Data for processing.
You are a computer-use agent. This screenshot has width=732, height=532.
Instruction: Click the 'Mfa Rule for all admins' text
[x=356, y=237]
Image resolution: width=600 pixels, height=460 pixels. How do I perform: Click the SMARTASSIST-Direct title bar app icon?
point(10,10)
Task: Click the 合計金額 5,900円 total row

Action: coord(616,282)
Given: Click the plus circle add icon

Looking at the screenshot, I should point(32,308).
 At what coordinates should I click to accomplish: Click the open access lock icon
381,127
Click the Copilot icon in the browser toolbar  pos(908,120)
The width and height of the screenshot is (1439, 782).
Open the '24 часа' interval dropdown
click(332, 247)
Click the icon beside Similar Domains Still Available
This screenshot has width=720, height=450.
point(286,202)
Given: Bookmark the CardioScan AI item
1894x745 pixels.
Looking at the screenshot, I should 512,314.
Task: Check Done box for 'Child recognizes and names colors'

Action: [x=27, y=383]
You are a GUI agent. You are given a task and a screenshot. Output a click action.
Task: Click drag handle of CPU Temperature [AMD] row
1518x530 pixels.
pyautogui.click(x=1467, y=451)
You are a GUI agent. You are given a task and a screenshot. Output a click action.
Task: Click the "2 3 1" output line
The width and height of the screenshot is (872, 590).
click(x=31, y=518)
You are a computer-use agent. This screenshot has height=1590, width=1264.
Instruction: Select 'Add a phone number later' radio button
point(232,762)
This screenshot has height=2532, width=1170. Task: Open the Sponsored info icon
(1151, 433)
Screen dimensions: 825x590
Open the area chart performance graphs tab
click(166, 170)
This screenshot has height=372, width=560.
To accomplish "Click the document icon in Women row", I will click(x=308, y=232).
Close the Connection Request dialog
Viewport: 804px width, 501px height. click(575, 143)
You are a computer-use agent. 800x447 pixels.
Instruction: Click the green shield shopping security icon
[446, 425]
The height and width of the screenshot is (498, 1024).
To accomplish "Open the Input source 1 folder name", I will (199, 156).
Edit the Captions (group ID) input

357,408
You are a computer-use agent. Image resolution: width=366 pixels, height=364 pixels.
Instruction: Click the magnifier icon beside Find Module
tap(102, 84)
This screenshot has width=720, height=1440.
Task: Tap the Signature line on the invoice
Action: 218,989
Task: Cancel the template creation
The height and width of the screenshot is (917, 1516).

Your objective. Wherever the word "will" appears in the entries above, copy that whole line.

Written answer.
To accomplish "Click the document icon in Women row", I will click(x=308, y=232).
To accomplish "Open the Input source 1 folder name", I will (199, 156).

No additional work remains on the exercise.